Reputation: 1376
I have an rdd of student grades and I need to first group them by the first column which is university and then show the average of student count in each course like this. What is the easiest way to do this query?

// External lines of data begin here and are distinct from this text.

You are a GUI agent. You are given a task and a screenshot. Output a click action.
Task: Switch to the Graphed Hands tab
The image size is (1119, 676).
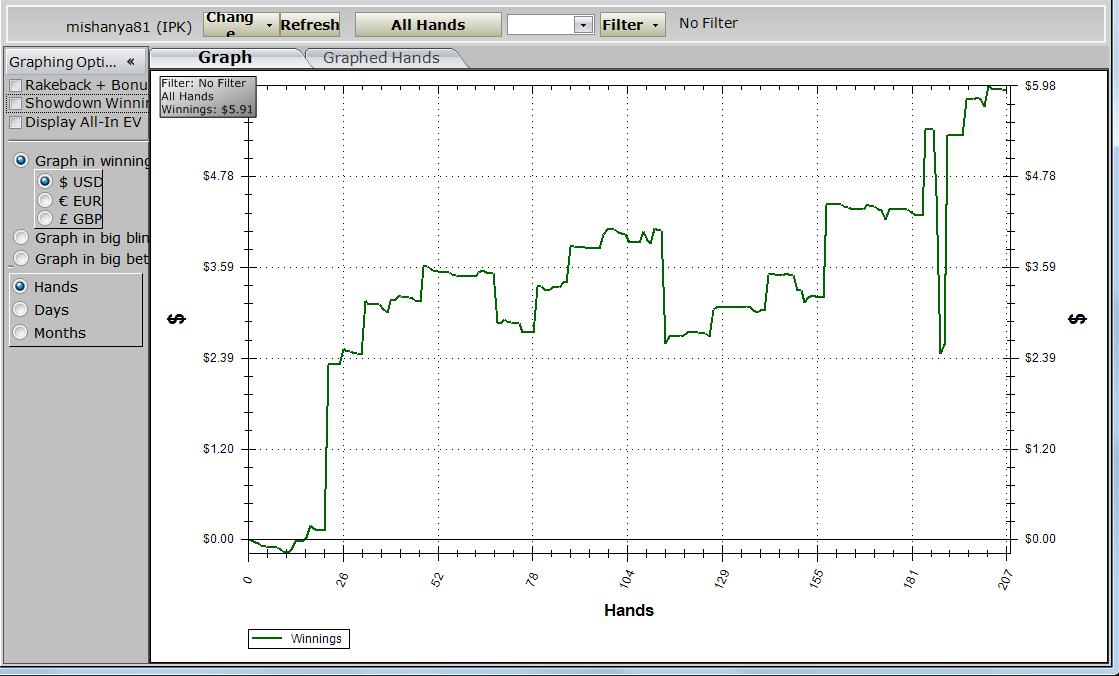tap(381, 58)
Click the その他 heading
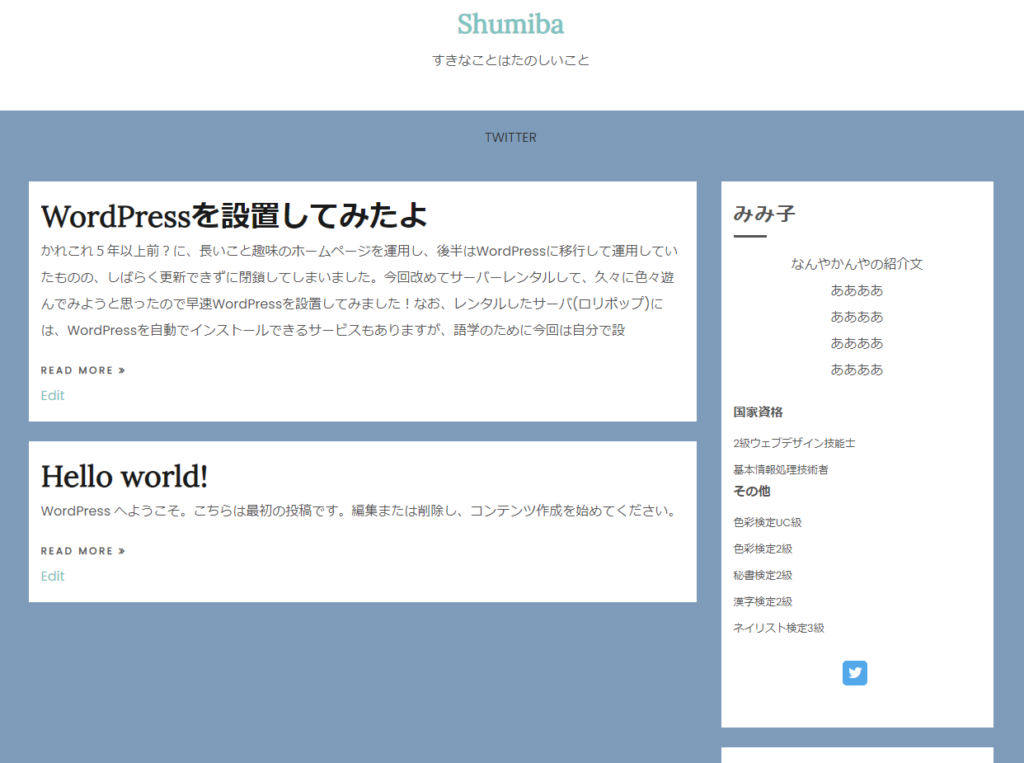 click(x=752, y=491)
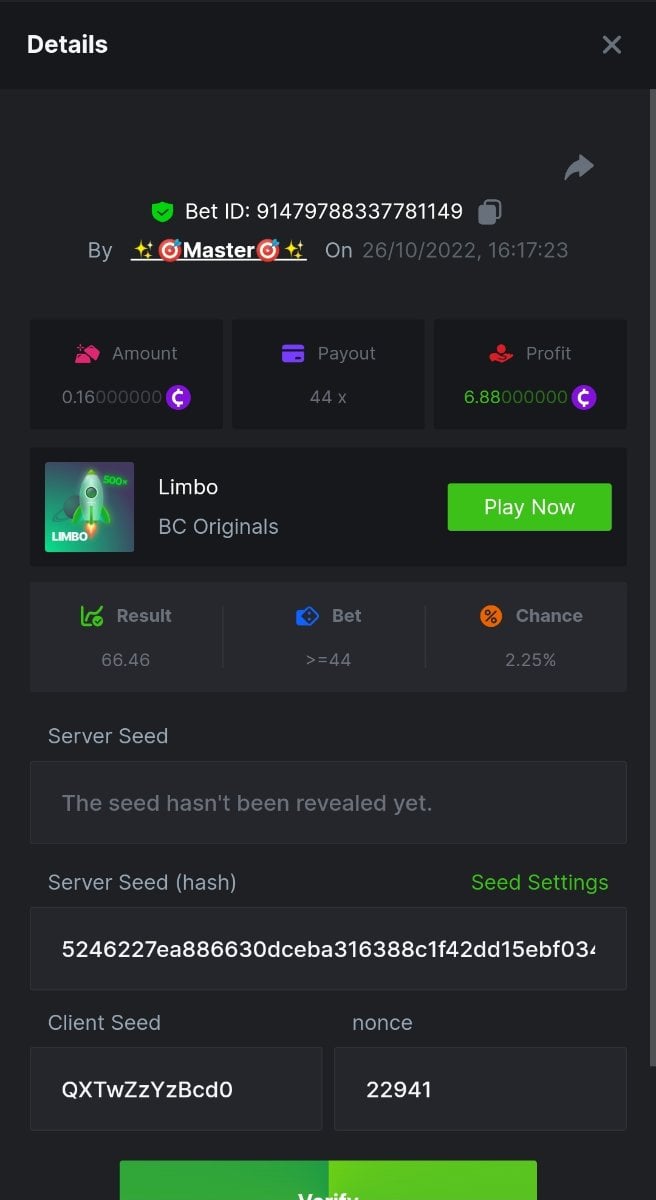Click the nonce field
656x1200 pixels.
click(x=480, y=1089)
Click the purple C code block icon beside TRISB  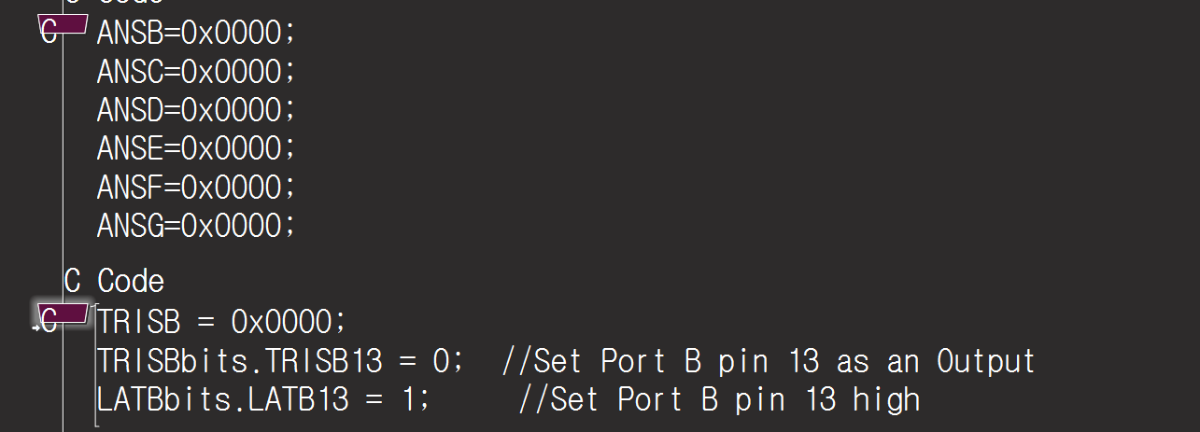point(64,317)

+----------+-------------------+
|university| avg of students |
+----------+--------------------+
| MIT| 3 |
| Cambridge| 2.66
Here is the dataset.
case class grade(university: String, courseId: Int, studentId: Int, grade: Double)
val grades = List(grade(
grade("Cambridge", 1, 1001, 4),
grade("Cambridge", 1, 1004, 4),
grade("Cambridge", 2, 1006, 3.5),
grade("Cambridge", 2, 1004, 3.5),
grade("Cambridge", 2, 1002, 3.5),
grade("Cambridge", 3, 1006, 3.5),
grade("Cambridge", 3, 1007, 5),
grade("Cambridge", 3, 1008, 4.5),
grade("MIT", 1, 1001, 4),
grade("MIT", 1, 1002, 4),
grade("MIT", 1, 1003, 4),
grade("MIT", 1, 1004, 4),
grade("MIT", 1, 1005, 3.5),
grade("MIT", 2, 1009, 2))
Upvotes: 0
Views: 662
Reputation: 1376
gradesRdd.map({ case Grade(university: String, courseId: Int, studentId: Int, gpa: Int) =>
((university),(courseId))}).mapValues(x => (x, 1))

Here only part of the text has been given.